〜遥かなる旅立ち〜 導かれし少女。2
次の日。
サクラはまたボンヤリと教室から外を眺めている。
『で有るからして……。』
サクラの耳には教壇の先生の声は聞こえていなかった。
『ではここを、如月くん……。』
サクラは気が付いて無かった。
『サっ、サクラっ! ほ、ほらっ! 隆もサクラを!』
『サクラ! 先生が呼んでるよ!』
隆と華子は慌てて先生に聞こえない位の小声でサクラに知らせる。
『如月くん?』
サクラはやっと気が付いて、驚いて席を立った。
『は、はいっ!』
『どうしたのかね?そこのページを読んで。』
『はっ、はい! ええと……、この栃木県小山市は室町時代に大きな騒乱が起こり、その首謀者の
その後も息子の
『宜しい。では次の所を……。』
サクラは何とか切り抜けてホッとする。
『(でも知らなかったな。こんな街にもそんな歴史が有ったなんて。)』
何故か興味を惹かれてパラパラと教科書をめくった。
こんな地方の田舎街にもこんな歴史が有ったのだと。
それにこの小山若犬丸って人、この時代に珍しい人だなとも思った。
まるで色々な所に冒険の旅に出てる人みたいだと。
何故かサクラは、この小山若犬丸と言う人物に強烈に心を惹かれた。
きっと自分とは真逆で、未来を諦めずに自分の力を信じて精一杯生きた人なのだなと。
そして、学校も終わり辺りは夕暮れを迎え様としていた帰り道の事。
『はぁ。ったく今日の歴史の授業、ヒヤヒヤしたよ!』
『あ、あはは。ゴメンね華子、でも助かったわ。』
学校も終わり、サクラは華子と二人で帰っていた。
『そう言えば隆は?』
『流石に昨日はサボったから、今日は塾に行くんだって。
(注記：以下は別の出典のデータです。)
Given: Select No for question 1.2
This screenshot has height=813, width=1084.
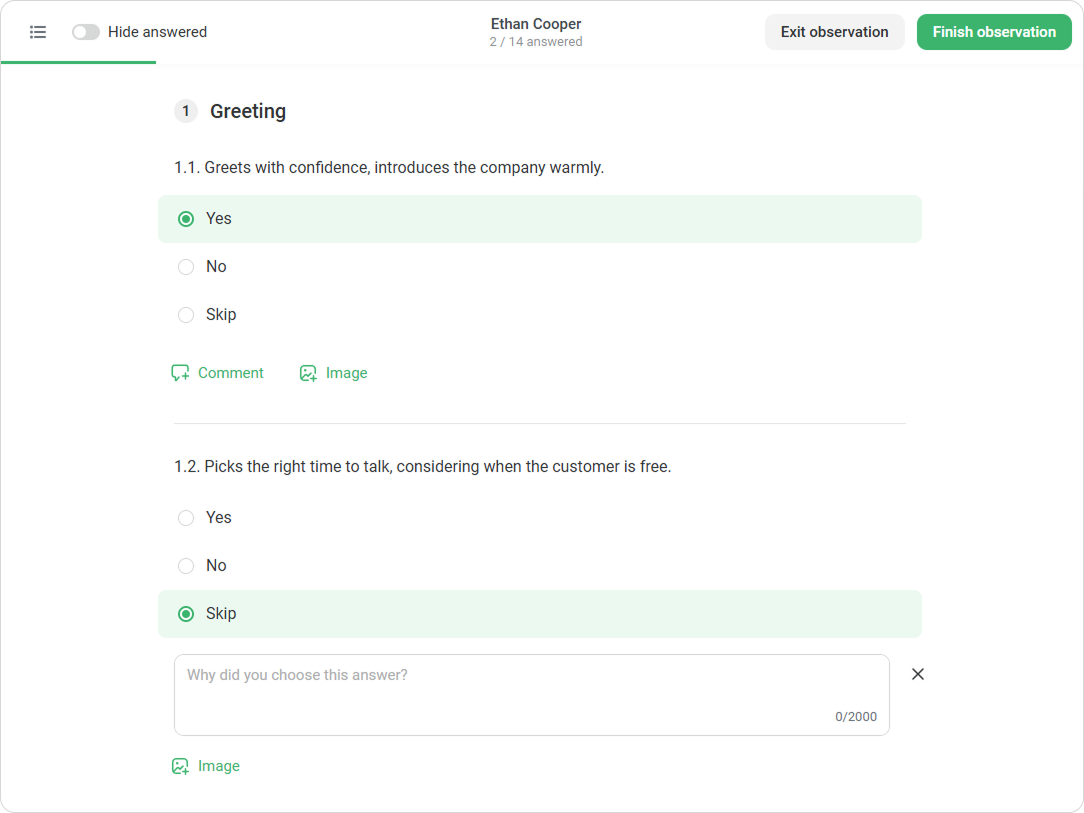Looking at the screenshot, I should click(x=539, y=566).
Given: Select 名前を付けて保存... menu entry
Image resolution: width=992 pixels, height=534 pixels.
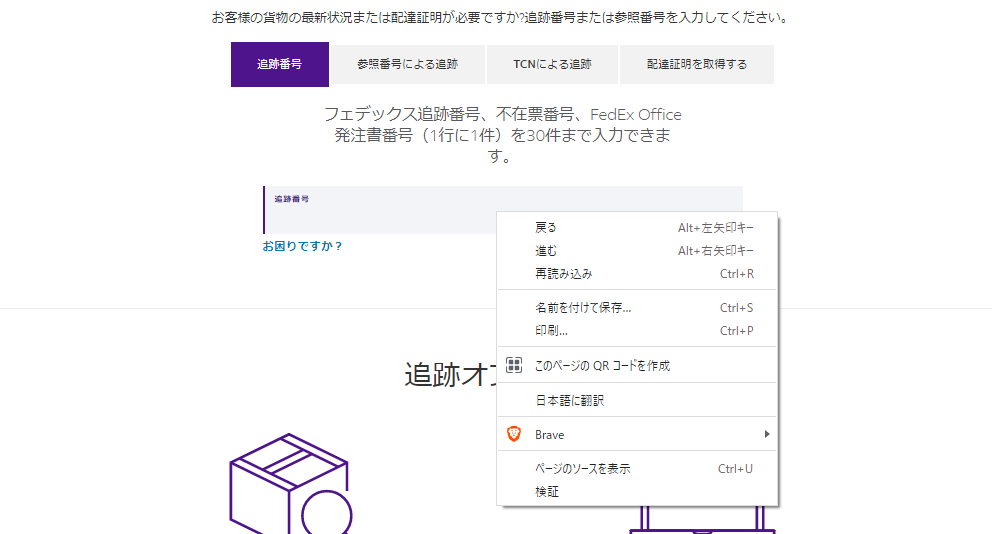Looking at the screenshot, I should [x=583, y=308].
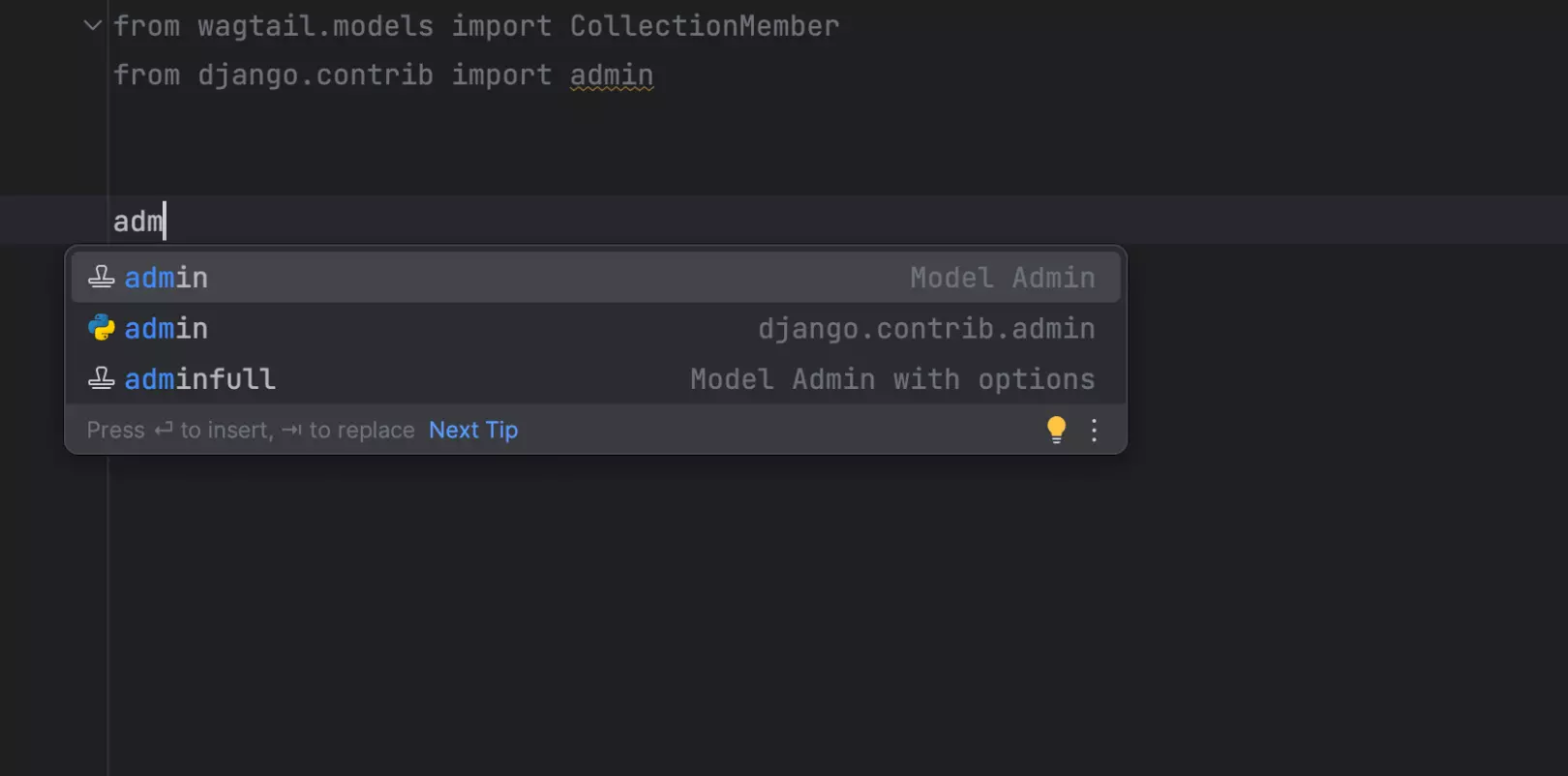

』
気がつくと二人はいつの間にか、川沿いの公園の近くまでやって来た。
『そう言えばさ! 今日、そこのカラオケ屋でH大生とカラオケなんだけど、サクラも一緒においでよ!
イケメン揃いよぉ~~!』
そう、華子は誰から見ても容姿端麗でスタイルも抜群で美しいキリっとした目をしている。
それでいて、勉強も出来てスポーツ抜群。
色素が薄いく、ほんのり茶色の少し癖の有る長い髪が美しくトレードマークでも有る。
おまけに飾りっけの無い性格だ。
だから当たり前の様に、男子からの憧れのマトだ。
それに後輩の一年生の女子からもラブレターを貰った位だ。
『いつも誘ってくれてるのにゴメンね。私、今日も稽古があるから…。』
『なんだ~~、また稽古か。
しかしサクラも大変だよね。花の女子高生なのに毎日毎日稽古だなんて。
たまにはパーーっとやれば良いのよ。』
『華子はパーーっとやり過ぎよ?』
『ははは……。ま、まーーね。
こりゃ一本取られたよ。』
『『あはは。』』
二人は笑いながらで見つめ合った。
あまり人付き合いが得意では無いサクラ。
そんな自分といつも一緒にいてくれる隆と華子。
殆ど毎日が稽古で、付き合いの悪い自分に相変わらず一緒にいてくれる隆と華子には本当に感謝している。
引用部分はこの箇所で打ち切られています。